Lors du premier conseil d'administration, Karl Johansson, qui travaillait depuis vingt ans pour le cabinet d'audit EY (ex-Ernst & Young), a été élu président du conseil d'administration, a indiqué Akra.

Comme prévu, l'ancienne numéro deux de la banque publique Gazprombank, Ekatérina Trofimova, a pris ses fonctions de directrice générale.

L'agence est dotée d'un code de conduite qui «établit des principes clés conformes aux meilleures pratiques du secteur et aux dernières exigences de la régulation», a assuré M. Johansson, cité dans le communiqué. Ces principes comprennent «l'intégrité et la transparence dans la notation, l'indépendance et la prévention de conflit d'intérêts», a-t-il ajouté.

L'agence est dotée d'un capital très éclaté, détenu par une trentaine de banques, fonds de pensions, sociétés d'investissements, ce qui doit garantir son indépendance, facteur essentiel pour les agences de notation. Certains experts ont cependant émis des doutes sur sa réelle impartialité vue la présence de plusieurs institutions publiques au capital et l'influence de la banque centrale, à l'origine du projet.

La banque centrale, en présentant le projet cet été, avait mis en avant la nécessité d'une agence «résistant aux risques géopolitiques».

Après l'effondrement du rouble il y a un an, causé par la chute des cours du pétrole et les sanctions occidentales liées à la crise ukrainienne, Standard & Poor's puis Moody's (mais pas Fitch) ont abaissé la note de la Russie à un niveau dit «spéculatif», boudé des investisseurs.

Moscou avait réagi avec colère et dénoncé des décisions politiques dictées par Washington, alors que les relations sont au plus bas depuis la Guerre froide entre les deux capitales.

Au-delà de la Russie, Standard & Poor's, Fitch et Moody's sont souvent accusés de mettre de l'huile sur le feu avec leurs abaissements et de prendre des décisions injustes.

Maintien du taux directeur à 11%

La banque centrale de Russie a maintenu vendredi son taux directeur à 11%, un niveau peu propice à l'activité économique, s'inquiétant de l'augmentation des «risques inflationnistes» malgré la récession qui selon elle va se poursuivre en 2016.

Dans un communiqué publié à l'issue de sa réunion régulière de politique monétaire, la Banque de Russie annonce qu'elle abaissera ce taux lors de «l'une de ses prochaines réunions» mais «à condition que les risques inflationnistes diminuent».

Il y a un an presque jour pour jour, dans la nuit du 15 au 16 décembre, l'institution avait dû brusquement augmenter son taux de 10,5% à 17% pour enrayer un effondrement du rouble sans précédent en 15 ans de pouvoir de Vladimir Poutine.

Ce choc monétaire, causé par la baisse des cours du pétrole et les sanctions en lien avec la crise ukrainienne, s'est traduit par une profonde crise économique cette année.
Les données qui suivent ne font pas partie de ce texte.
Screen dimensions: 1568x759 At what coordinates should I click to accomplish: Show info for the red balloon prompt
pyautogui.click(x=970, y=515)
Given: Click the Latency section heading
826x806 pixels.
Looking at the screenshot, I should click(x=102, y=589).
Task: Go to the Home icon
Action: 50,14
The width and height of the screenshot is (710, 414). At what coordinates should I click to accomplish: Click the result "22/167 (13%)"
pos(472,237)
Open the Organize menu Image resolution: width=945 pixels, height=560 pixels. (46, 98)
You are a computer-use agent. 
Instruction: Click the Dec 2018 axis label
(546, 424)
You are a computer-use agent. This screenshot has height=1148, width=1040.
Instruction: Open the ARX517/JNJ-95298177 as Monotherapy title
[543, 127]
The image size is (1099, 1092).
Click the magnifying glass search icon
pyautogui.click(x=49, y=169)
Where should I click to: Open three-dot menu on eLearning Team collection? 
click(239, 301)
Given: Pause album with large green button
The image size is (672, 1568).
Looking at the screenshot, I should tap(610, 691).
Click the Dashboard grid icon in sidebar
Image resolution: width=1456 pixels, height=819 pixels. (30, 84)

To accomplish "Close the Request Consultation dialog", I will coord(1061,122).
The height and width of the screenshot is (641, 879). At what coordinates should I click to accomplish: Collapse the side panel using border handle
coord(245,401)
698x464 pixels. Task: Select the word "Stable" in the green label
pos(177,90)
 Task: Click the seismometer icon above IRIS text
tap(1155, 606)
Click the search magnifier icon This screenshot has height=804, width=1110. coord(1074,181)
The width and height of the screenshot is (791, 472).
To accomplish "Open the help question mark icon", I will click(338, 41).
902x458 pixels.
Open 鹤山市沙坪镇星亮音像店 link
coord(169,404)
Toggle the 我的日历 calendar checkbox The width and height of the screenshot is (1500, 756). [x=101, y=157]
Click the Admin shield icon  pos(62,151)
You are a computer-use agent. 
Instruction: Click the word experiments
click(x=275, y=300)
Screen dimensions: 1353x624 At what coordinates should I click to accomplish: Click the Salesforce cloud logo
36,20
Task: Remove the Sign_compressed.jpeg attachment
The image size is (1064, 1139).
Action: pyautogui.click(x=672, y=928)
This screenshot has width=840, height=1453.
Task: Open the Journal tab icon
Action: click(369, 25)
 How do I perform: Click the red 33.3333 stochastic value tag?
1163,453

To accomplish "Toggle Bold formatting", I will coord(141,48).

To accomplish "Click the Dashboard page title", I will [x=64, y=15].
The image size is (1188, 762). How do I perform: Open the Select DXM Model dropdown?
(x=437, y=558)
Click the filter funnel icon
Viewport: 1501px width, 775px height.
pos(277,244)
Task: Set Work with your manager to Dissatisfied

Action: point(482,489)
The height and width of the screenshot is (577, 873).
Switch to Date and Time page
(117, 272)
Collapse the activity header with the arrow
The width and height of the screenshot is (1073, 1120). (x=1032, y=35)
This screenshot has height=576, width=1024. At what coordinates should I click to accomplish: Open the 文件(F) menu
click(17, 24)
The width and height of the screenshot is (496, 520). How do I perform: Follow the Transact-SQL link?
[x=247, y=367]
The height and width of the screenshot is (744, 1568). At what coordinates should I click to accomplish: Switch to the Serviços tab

La banque centrale a donc réduit ses taux progressivement au cours de l'année pour apporter un peu d'oxygène à l'économie, et aussi bien les autorités que les milieux économiques espéraient un nouveau geste lors de cette réunion.

Le produit intérieur brut est attendu en baisse de près de 4% cette année et si le gouvernement table sur une petite reprise l'année prochaine, la banque centrale a indiqué vendredi qu'elle s'attendait à une nouvelle contraction du PIB comprise entre 0,5% et 1%.

Pour autant, «le ralentissement des prix à la consommation a été moins marqué que prévu, et les attentes d'inflation des ménages se sont renforcées en novembre», constate la Banque de Russie. Le taux annuel d'inflation était selon elle de 14,8% au 7 décembre, ce qui reste bien supérieur à l'objectif du gouvernement pour 2015 (12,2%).

La pression sur le rouble s'est brusquement accentuée ces derniers jours car les cours du pétrole sont tombés à leur plus bas niveau en sept ans, sous 40 dollars le baril, au risque de soutenir l'inflation.

De nouveaux facteurs de nature à pousser les prix vers le haut sont en outre apparus ces dernières semaines: embargo sur certains produits alimentaires de Turquie après la destruction d'un bombardier russe par l'aviation turque, et nouvelle taxe sur les transporteurs routiers.